Creed: Rocko off the ropes… Mateo is still dazed! DROPKOCK just sent Erik Mateo into the guardrail! He’s out!

McGinnis: Hopefully, for the duration of this match.

Creed: Rocko’s attention finally back in the match, and Vizier has rolled to his stomach and knees… Daymon with a scoop, and an Irish Whip… Reversal! AERIAL SCARAB by Vizier! He held on with a kneel – down cover! Rocko with a counter! NO! VIZIER HOOKED THE LEGS! ONE… TWO… THREE!

McGinnis: Is it?

(SFX: DING DING DING! The fans exploded in cheers.)

BELL: The winner of this contest… and STILL… Emerald City Champion… VIZIER… TA… SETI!

Creed: Both men are on the mat breathing heavy as Tony Daniels drapes the Emerald City title belt over Vizier’s waist… I’m telling you, Brian, this match could’ve gone either way. Bad luck and chance kept this match from ending more than once, but in the end, the Emerald City Champion managed to come out on top. As for Rocko Daymon, he gave it his all, and I think he has every reason in the world to walk out of this arena tonight with his head held high!

Anderson: Except for the fact that he lost.

McGinnis: Some things are more important than wins and losses, Terry.

Anderson: Like what?

McGinnis: Integrity. Ever hear of it?

Creed: These two men still soaking in the standing ovation from the capacity crowd… Vizier is on his feet and he has draped the Emerald City Championship back over his shoulder, Rocko is in the corner looking down. You know he’s disappointed in himself, he came here tonight to win, but Rocko Daymon showed us why he is the THE TRUE Professional Wrestler.

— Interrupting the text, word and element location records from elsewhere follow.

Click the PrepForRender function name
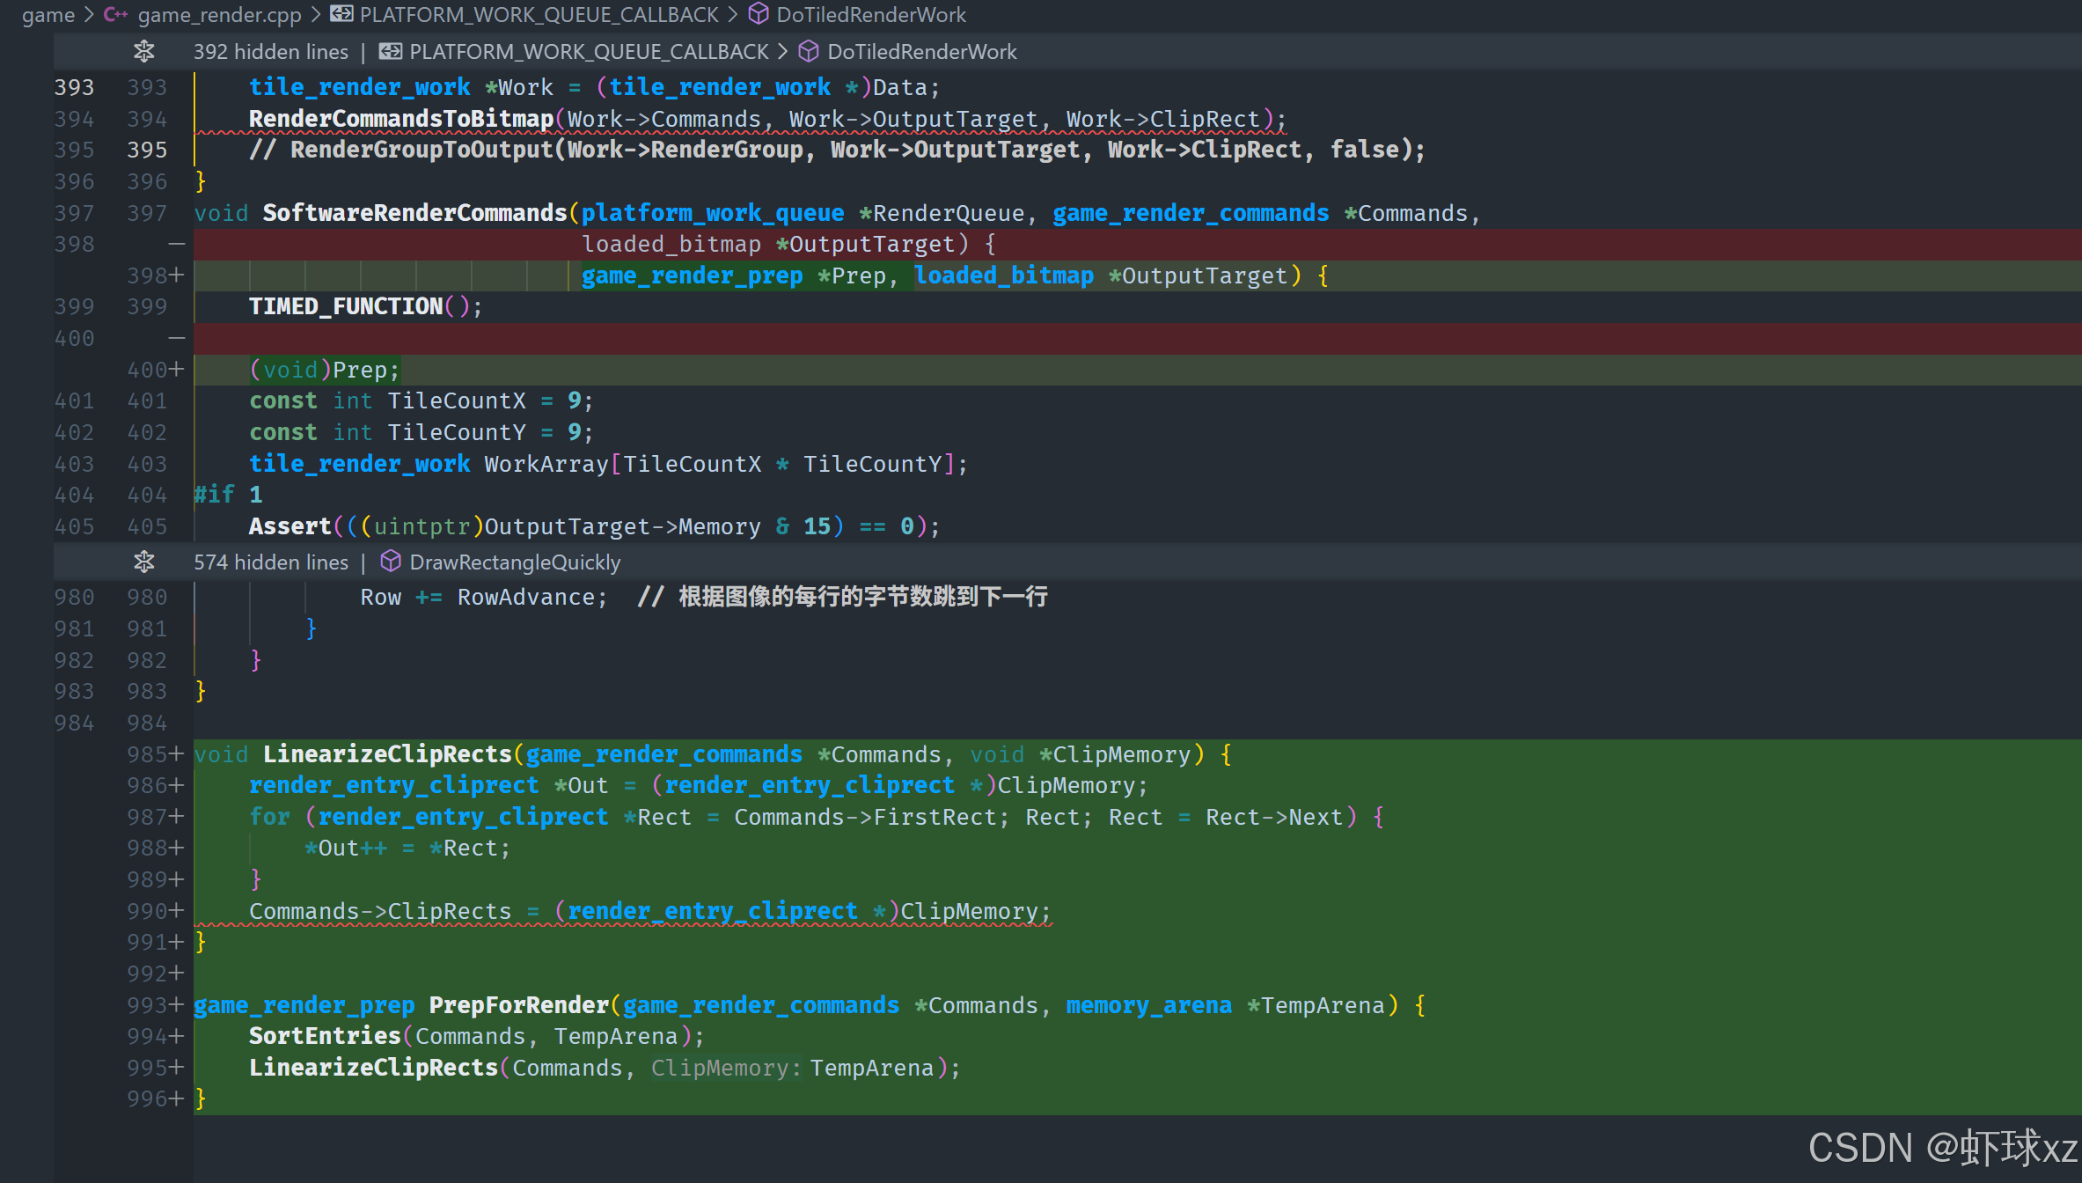2082x1183 pixels. (x=519, y=1005)
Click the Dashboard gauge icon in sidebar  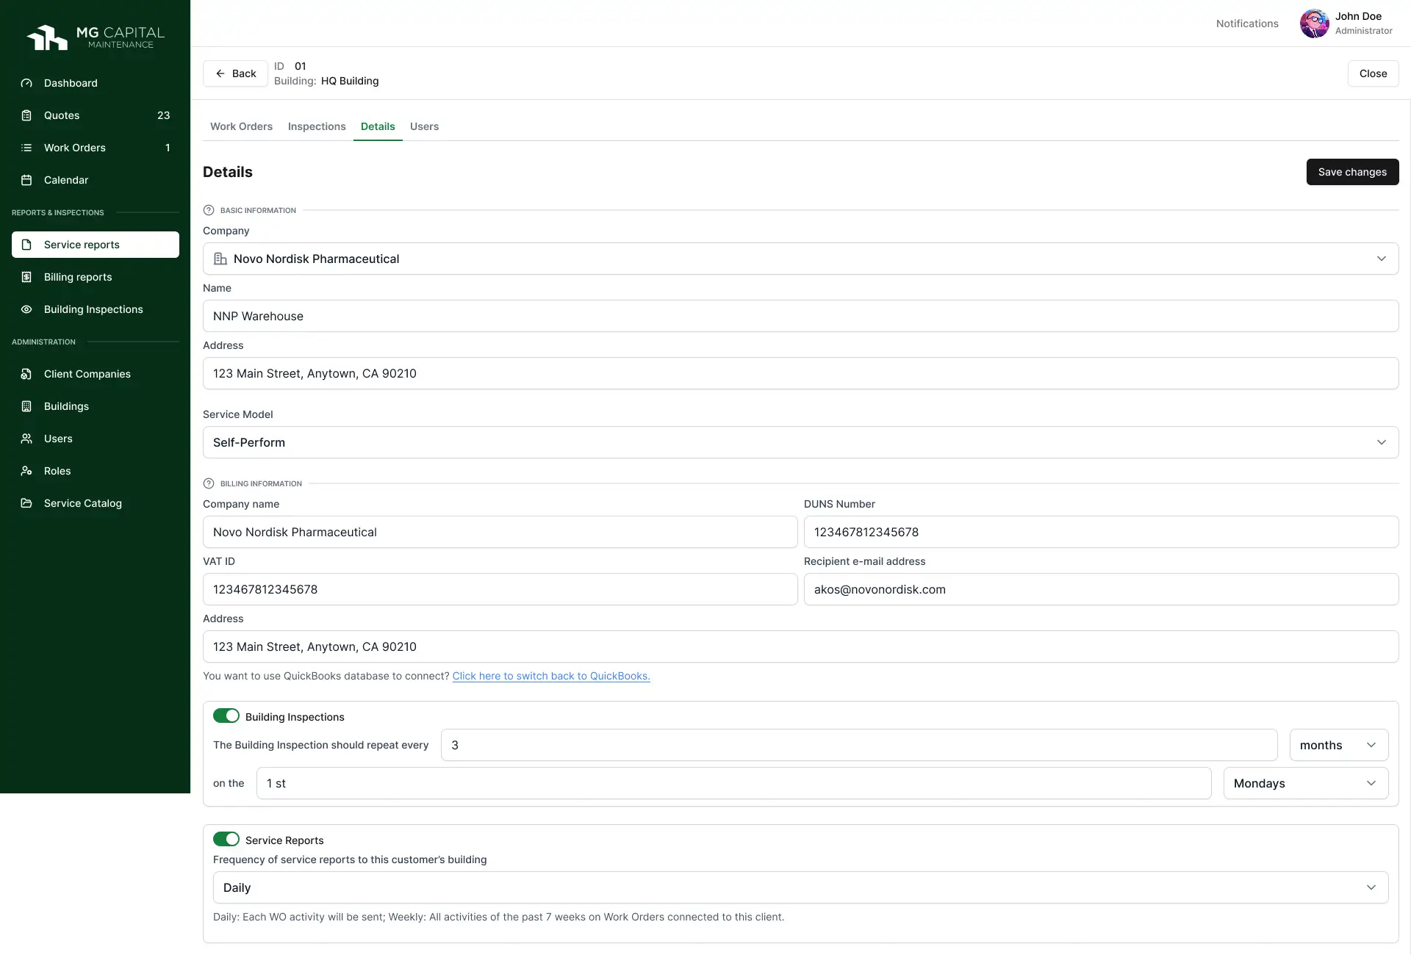click(26, 83)
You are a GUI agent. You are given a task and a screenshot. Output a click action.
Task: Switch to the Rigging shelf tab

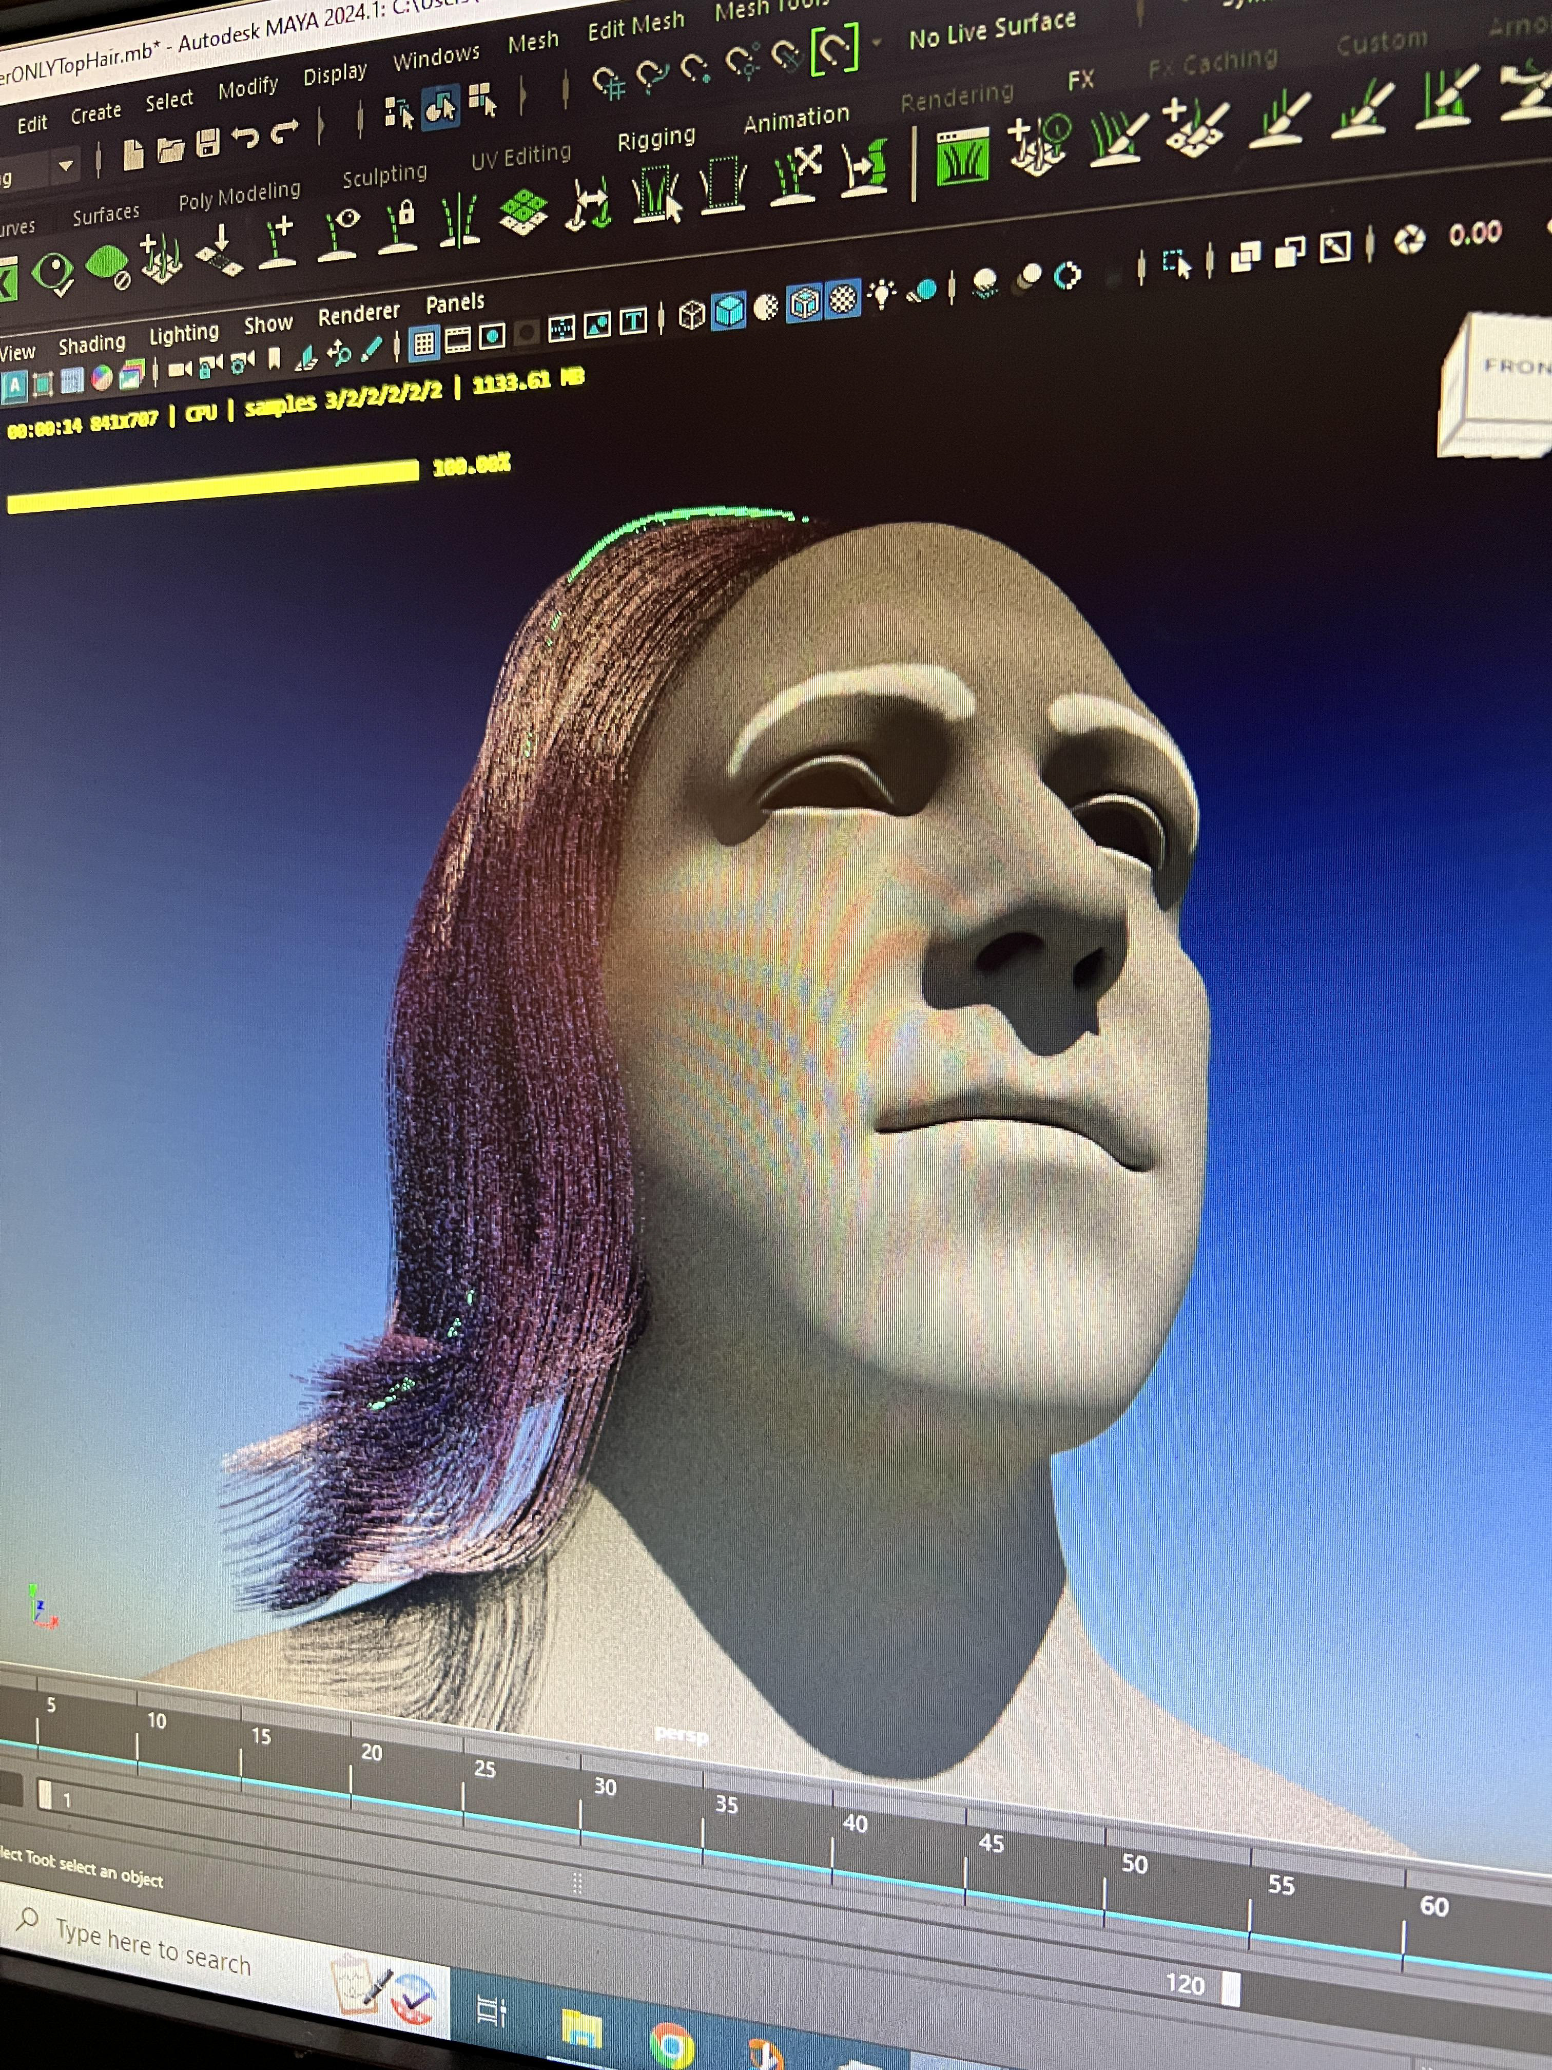tap(656, 138)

Anderson: It might not be over yet!

Creed: Vizier just stepped to Rocko, he’s holding the title belt up… And now he’s offering a handshake!

(Rocko with sweat pouring down his face accepts the hand of IWF's Champion. They shake and the crowd gives a loud ovation of approval.)

Creed: We'll be right back with a few last words folks... please stick around.

Winner: Vizier ta Seti (3 count following the Aerial Scarab)
Last edited by a moderator:


I stalk, because I care
May 2, 2007
After thoughts

(Fade in to the announcer's booth. All three men are still buzzing from the amazing main event they just witnessed. Creed is handed a statement by an off camera worker and his mood quickly changes.)

Creed: I was just handed a statement from the IWF front office in conjunction with our medical staff and the Moss Bay Event Center. Scott Douglas was admitted to Virginia Mason Hospital, just a few minutes from our live event after what started as a skirmish with Derrick Allen turned into a medical situation.

Anderson: You mean; After he got his block rocked!

Creed: Terry, seriously. Doctors are going to keep Scott overnight for observation for what at this time they are calling only a minor concussion. From everyone here at the IWF, including Terry, our hopes and prayers are with "Sub Pop" Scott Douglas, Courtney Allen and their families tonight.

Anderson: Even Derrick?

Creed: You know what I meant, Terry. Have some compassion.

Anderson: Some... what? Look Douglas got what he deserved. No one was praying and hoping for my boy Waltz when Moppy dropped him on his neck!

McGinnis: Well regardless of all that, I am still stunned by the main event we just witnessed. I have to say that was one of the most entertaining matches IWF has had since I've been here.

Anderson: It was a rip off. Perfection wasn't involved.

Creed: We are out of time folks, I hope you enjoyed the show. For myself, Brian and Terry. We wish you all a good night.